Last month, the City Council approved an intergovernmental agreement with the Public Buildings’ Commission for the $10 million demolition of the school’s only building. Once that’s complete, DPD will need council approval to sell the property. Asked yesterday if the demolition cost will be added to the sale price, Mary Benone with Department of Planning and Development said yes.

An amended plan to transform the historic 20th District Police Station in the 40th Ward into a performing arts center, an agreement to transfer city-owned lakefront property on the far South Side to a private developer for the construction of a mini-park, and various ordinances authorizing routine land sales also got the greenlight from the Housing Committee.

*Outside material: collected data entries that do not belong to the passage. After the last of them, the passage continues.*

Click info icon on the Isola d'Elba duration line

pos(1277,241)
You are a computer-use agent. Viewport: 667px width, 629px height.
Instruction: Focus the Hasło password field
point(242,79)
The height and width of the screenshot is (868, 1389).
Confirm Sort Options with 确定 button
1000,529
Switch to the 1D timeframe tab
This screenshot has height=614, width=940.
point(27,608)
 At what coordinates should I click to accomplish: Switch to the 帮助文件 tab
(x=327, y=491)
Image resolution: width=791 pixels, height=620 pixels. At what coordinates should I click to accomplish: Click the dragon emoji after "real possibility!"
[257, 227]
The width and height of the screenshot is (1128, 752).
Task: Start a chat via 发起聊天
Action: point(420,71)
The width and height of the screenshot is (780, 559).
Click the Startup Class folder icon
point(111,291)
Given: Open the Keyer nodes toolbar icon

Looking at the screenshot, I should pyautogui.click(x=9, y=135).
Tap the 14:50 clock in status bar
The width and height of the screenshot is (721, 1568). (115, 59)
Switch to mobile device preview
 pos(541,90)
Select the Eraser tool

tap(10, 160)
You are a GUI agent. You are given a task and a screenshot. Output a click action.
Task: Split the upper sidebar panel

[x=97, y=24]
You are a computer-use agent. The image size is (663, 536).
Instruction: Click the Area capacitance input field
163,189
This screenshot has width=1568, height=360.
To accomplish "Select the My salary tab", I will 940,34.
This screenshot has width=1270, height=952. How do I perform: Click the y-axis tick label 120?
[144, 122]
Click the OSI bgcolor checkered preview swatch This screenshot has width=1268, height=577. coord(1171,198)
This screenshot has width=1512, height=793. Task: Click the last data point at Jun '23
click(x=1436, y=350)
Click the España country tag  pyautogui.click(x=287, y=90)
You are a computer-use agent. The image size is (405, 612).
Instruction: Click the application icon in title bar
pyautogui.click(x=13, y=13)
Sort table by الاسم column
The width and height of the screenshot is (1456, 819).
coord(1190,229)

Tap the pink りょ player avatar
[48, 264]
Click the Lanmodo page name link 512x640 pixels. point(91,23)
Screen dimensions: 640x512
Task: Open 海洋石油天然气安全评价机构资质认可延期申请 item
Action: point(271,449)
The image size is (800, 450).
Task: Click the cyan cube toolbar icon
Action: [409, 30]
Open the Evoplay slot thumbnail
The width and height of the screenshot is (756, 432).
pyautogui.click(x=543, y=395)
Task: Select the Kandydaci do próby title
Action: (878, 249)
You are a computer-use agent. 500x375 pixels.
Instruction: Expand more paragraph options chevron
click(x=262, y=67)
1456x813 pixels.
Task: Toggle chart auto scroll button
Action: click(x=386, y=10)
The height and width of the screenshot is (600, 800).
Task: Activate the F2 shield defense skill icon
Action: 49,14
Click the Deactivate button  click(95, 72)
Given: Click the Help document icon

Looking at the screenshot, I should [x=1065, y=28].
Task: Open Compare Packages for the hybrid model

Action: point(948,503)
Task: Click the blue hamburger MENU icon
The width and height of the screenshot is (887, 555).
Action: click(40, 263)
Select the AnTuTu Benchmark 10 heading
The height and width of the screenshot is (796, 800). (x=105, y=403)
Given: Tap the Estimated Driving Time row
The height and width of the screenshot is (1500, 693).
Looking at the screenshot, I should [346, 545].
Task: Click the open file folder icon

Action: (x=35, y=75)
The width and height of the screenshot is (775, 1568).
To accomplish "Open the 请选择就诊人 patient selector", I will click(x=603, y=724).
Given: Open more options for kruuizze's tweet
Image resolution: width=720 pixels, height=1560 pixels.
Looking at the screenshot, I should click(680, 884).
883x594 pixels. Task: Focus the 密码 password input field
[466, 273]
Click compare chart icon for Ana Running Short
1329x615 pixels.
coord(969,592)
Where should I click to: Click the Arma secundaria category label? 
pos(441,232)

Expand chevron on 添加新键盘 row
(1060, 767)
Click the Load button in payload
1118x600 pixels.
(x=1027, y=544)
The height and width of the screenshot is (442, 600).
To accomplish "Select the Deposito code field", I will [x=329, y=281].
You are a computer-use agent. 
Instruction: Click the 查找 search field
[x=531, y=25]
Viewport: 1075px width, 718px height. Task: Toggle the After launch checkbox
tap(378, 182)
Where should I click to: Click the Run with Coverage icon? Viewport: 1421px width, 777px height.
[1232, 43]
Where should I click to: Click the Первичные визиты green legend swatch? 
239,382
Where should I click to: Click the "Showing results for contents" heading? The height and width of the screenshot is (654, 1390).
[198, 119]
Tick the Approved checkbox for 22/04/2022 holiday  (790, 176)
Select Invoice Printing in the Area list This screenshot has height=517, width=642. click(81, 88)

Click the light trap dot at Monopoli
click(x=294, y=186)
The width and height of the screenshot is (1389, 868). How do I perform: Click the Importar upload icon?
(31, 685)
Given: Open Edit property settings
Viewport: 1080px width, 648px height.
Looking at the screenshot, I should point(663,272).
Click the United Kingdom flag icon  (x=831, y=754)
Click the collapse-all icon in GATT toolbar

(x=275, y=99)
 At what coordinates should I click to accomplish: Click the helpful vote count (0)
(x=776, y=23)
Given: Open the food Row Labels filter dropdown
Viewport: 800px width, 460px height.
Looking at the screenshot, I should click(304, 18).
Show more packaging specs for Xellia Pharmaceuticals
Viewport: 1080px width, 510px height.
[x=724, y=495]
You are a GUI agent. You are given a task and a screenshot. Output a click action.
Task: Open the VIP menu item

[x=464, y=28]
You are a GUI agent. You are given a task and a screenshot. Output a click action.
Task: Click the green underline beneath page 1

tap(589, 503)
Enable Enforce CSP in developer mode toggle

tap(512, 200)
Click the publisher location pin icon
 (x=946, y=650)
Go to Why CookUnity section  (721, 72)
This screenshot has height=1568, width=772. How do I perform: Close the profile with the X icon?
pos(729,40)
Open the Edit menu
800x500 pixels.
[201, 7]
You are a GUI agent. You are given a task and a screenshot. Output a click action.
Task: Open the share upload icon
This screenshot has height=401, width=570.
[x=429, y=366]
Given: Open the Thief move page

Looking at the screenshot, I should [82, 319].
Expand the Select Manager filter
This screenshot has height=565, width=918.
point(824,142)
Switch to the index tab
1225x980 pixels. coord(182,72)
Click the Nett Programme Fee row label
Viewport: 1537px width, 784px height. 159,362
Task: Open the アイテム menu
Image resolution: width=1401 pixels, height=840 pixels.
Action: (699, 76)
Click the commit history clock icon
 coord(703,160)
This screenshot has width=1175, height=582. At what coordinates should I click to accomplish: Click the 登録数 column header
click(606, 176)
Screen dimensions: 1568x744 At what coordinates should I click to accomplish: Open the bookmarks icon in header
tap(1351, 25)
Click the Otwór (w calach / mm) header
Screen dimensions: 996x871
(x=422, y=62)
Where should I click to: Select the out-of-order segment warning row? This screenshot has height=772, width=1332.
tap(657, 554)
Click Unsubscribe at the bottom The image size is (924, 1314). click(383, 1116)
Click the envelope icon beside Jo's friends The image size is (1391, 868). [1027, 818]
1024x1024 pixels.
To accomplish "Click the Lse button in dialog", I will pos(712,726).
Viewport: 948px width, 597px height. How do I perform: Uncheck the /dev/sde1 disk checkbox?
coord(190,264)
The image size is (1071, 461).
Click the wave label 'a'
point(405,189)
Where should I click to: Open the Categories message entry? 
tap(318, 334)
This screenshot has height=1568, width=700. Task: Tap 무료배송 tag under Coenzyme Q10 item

The Griffin Theater Company bought the century-old police station from the city in 2011 with plans to construct a 55-seat black box theater and another 100-120 seat performing arts space. The building located on the corner of California and Pershing was designed by architect C.F. Hermann, built in 1908, and appraised at $1.2 million. When Griffin bought the property from the city for $1, it agreed to finish the $2.1 million redevelopment plan by 2016. But due to the “financial crisis and ensuing recession”, according to the amended agreement, the developer failed to raise the capital necessary to complete the project and now needs an extension.

Sarah Wilson, with the Department of Planning and Development, says the new agreement expands seating for the planned blackbox theater and designates a new construction timetable. Phase 1 one the project, consisting of interior and exterior demolitions, must be complete by September 2016. From then, developers will have 11 months, or until August 2017, to complete the final stages.

Another ordinance sponsored by the City’s Department of Transportation authorizes the exchange of two parcels of lakefront property the city acquired during construction over the summer on Lake Shore Drive’s outbound ramps to the Stevenson Expressway. The agreement the Council Committee approved transfers the land to Chicago Lakeside Development, LLC (McCaffery Interests) for the development of a public park on the city’s lakefront. Under the agreement, the developers will have to maintain the pocket park for the next 20 years.

Of the 13 mostly routine items on the agenda, only one got deferred: an ordinance authorizing a lease renewal with the Chicago Transit Authority for the use of vacant city-owned land in the 39th Ward. Ald. Marge Laurino asked her colleagues to hold off on approving the lease agreement for the property at 5975 N. Pulaski because she isn’t thrilled that bus drivers use the stop for bathroom breaks.

“Currently at this particular location, which is a lovely turnaround for the CTA with trees and grass, and is really, very nice…[but] right smack dab in the middle of it is a porta potty,” she explained, adding that she’s working out an agreement with the neighboring fire house to let bus drivers do their business there.